• How to complete this task
Quote the passage below on men's cancer risk word for word, starting at "After they performed" and ending at "to develop cancer!".

• Extract
++++++++++

Why do we need an Office of Men’s Health and why do we need more emphasize put on men’s health awareness? Studies like this one in the UK answer these simple questions:
A recent study published this week by the National Cancer Intelligence Network (NCIN) and Cancer Research UK, concluded that men are almost 40 per cent more likely than women to die from cancer and they are 16 per cent more likely to develop the disease in the first place!
After they performed their statistical analysis, which excluded breast cancer and cancers specific to one or other sex from the analysis, the difference between the genders is even greater – with men being almost 70 per cent more likely to die from cancer and over 60 per cent more likely to develop cancer!
The researchers then further evaluated thesa figures, excluding lung cancer as well, because the disease and its main risk factor, smoking, is known to be more common in men.
They expected to see that, across the broad range of remaining cancer types, men and women were just as likely to die from and get the disease. However, they found that for all of these cancers combined, men were still 70 per cent more likely to die from cancer and 60 per cent more likely to get cancer!

++++++++++

• Supplied information
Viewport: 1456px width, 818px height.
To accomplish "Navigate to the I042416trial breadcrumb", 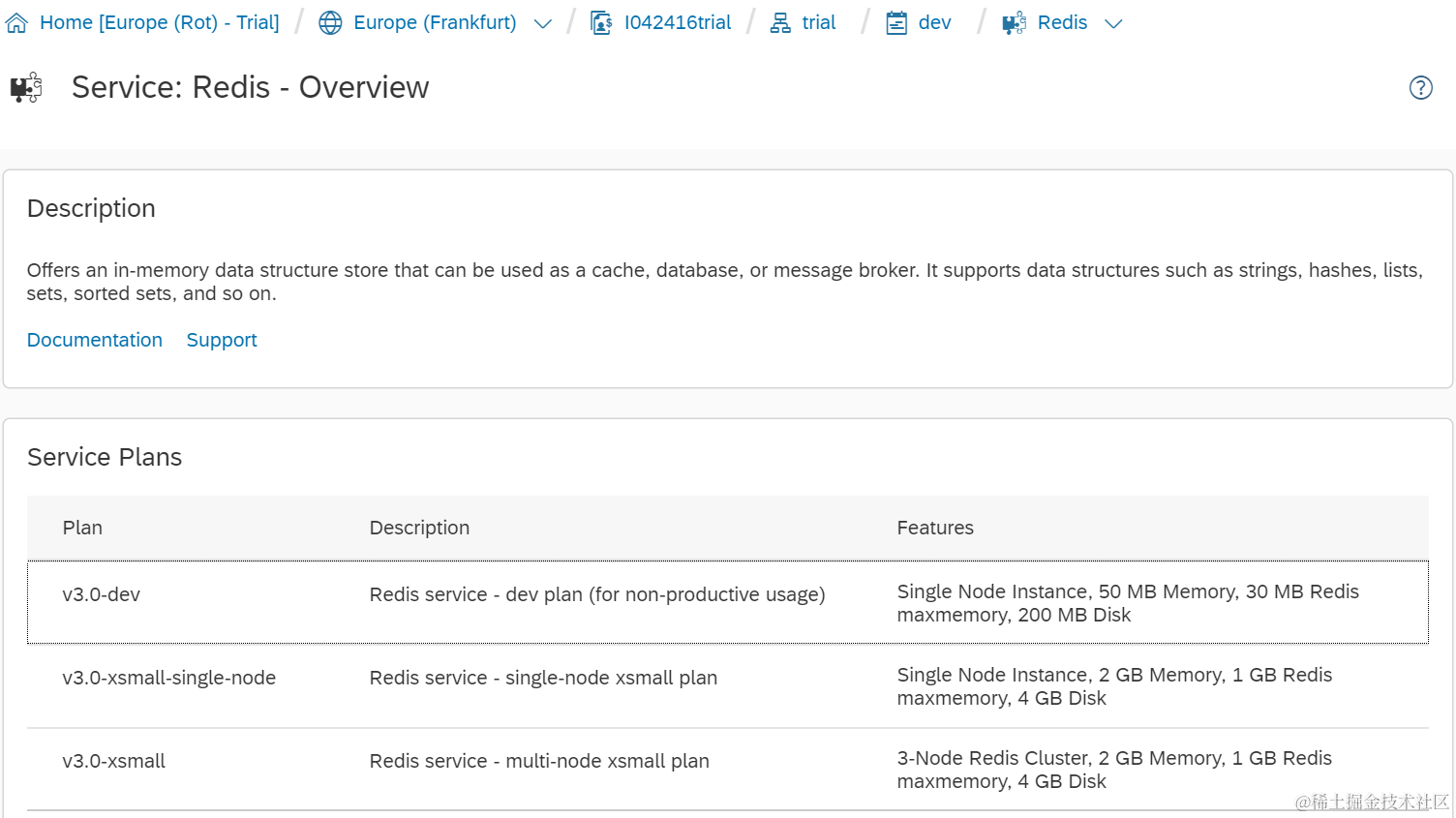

++++++++++

• Your solution
After they performed their statistical analysis, which excluded breast cancer and cancers specific to one or other sex from the analysis, the difference between the genders is even greater – with men being almost 70 per cent more likely to die from cancer and over 60 per cent more likely to develop cancer!